SC cites PAO Chief Acosta for ‘belligerence, disrespect;’ orders explanation


The Supreme Court (SC) ordered Public Attorney’s Office (PAO) Chief Persida V. Rueda Acosta to explain why she should not be charged administratively for issuing an office order that gave public attorneys the “discretion and disposition” to comply with the provision of the Code of Professional Responsibility and Accountability (CPRA).

In a statement, the SC’s public information office (PIO) said Acosta’s office order “is viewed by the Court as a further act of disobedience and obstruction which degrades the administration of justice.”

The PIO said the SC also viewed Acosta’s declarations in her office order “as belligerent and disrespectful as she effectively accused the Court of directly exposing the Public Attorneys not only to criminal and administrative liability, but also physical danger.”

Last July 11, Acosta was ordered by the SC to explain why she should not be cited in contempt and disciplined as a lawyer for publicly assailing a CPRA provision through social media posts and newspaper publications.

In response to the July 11 order, Acosta apologized to the SC last July 13 and on the same day announced that she issued Office Order No. 096 which advised PAO lawyers to reconcile the provision of the CPRA with Article 209 of the Revised Penal Code (RPC) that penalizes lawyers for betrayal of public trust.

“PAO resident public attorneys are likewise advised to adopt precautionary measures in handling conflict-of-interest cases to protect their life and limb as well as to avoid criminal and administrative liability,” PAO’s office order also stated.

In a unanimous vote of justices, the SC that PAO’s office order gave the public attorneys the “discretion and disposition” to comply with Canon III, Section 22 of the CPRA and advised the Public Attorneys to reconcile the said provision with Article 209 of the Revised Penal Code, which penalizes betrayal of trust and revelation of secrets by lawyers, to avoid any criminal responsibility and imprisonment, an insinuation that compliance with the CPRA will amount to the commission of such offenses.

Also, the SC pointed out that the office order urged the public attorneys to adopt precautionary measures in handling conflict-of-interest cases “to protect their life and limb” and avoid criminal and administrative liability.

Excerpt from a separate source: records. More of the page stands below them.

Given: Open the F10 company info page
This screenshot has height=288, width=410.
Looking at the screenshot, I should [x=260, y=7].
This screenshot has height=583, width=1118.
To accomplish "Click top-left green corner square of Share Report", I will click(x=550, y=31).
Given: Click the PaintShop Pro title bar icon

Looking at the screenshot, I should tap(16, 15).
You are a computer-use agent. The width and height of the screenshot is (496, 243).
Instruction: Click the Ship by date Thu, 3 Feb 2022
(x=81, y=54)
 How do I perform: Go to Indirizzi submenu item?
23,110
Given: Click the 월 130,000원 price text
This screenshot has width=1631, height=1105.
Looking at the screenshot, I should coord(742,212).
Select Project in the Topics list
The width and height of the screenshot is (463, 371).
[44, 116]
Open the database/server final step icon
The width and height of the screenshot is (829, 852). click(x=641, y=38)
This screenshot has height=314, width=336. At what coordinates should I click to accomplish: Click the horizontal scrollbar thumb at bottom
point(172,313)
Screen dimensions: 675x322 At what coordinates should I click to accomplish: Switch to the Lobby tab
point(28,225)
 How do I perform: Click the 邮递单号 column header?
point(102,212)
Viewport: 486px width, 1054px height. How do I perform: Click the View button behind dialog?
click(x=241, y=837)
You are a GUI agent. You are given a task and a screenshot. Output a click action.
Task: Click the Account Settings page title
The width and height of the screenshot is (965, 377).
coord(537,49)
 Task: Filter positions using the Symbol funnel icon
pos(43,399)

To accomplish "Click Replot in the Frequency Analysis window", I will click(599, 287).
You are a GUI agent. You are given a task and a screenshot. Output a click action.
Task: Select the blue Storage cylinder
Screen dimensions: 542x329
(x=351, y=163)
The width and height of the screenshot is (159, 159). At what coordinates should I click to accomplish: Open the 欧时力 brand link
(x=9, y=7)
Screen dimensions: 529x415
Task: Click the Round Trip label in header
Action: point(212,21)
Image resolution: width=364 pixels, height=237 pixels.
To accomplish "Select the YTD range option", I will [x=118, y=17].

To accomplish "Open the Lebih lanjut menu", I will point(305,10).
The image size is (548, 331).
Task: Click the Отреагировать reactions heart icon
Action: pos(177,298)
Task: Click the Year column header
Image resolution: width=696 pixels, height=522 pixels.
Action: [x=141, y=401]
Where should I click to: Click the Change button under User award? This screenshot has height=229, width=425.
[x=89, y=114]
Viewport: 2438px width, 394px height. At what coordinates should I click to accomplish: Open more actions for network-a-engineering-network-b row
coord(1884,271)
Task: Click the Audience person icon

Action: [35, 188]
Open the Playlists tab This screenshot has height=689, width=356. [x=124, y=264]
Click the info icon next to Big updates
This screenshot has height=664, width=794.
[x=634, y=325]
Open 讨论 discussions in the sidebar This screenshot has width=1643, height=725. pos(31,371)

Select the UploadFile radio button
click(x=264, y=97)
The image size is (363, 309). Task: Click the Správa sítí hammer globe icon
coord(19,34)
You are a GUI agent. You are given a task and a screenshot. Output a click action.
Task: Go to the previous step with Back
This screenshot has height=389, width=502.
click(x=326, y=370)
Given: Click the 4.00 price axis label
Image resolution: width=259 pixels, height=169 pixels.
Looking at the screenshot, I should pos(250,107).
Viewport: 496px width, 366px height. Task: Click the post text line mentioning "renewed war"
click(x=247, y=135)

“Thus, although it presented itself as a directive to comply with Canon III, Section 22 of the CPRA, the Office Order further instigated disobedience to the said rule,” the PIO also said quoting from the SC resolution which has not been uploaded.

In her apology, Acosta told the SC justices: “To our beloved justices of the Supreme Court, on behalf of the Public Attorney’s Office and all public attorneys nationwide, I humbly and most respectfully apologize if you may have been hurt by the circumstances.”

“We beg for your understanding and indulgence.  The arguments that we have stated were brought about by our passion to efficiently serve our clients and the poor and needy, which we have been inculcating in our lawyers’ practice,” she also said.

Acosta had been pushing for the removal of Section 22, Canon III which, she claimed, disregarded the PAO’s policy against conflict of interest by allowing PAO lawyers to represent opposing parties in cases.

The provision of the CPRA states:

“The Public Attorney’s Office is the primary legal aid service of the government.  In the pursuit of its mandate under its charter, the Public Attorney’s Office shall ensure ready access to its services by the marginalized sectors of society in a manner that takes into consideration the avoidance of potential conflict of interest situations which will leave these marginalized parties unassisted by counsel.

“A conflict of interest of any of the lawyers of the Public Attorney’s Office incident to services rendered for the Office shall be imputed only to the said lawyer and the lawyer’s direct supervisor. Such conflict of interest shall not disqualify the rest of the lawyers from the Public Attorney’s Office from representing the affected client, upon full disclosure to the latter and written informed consent.”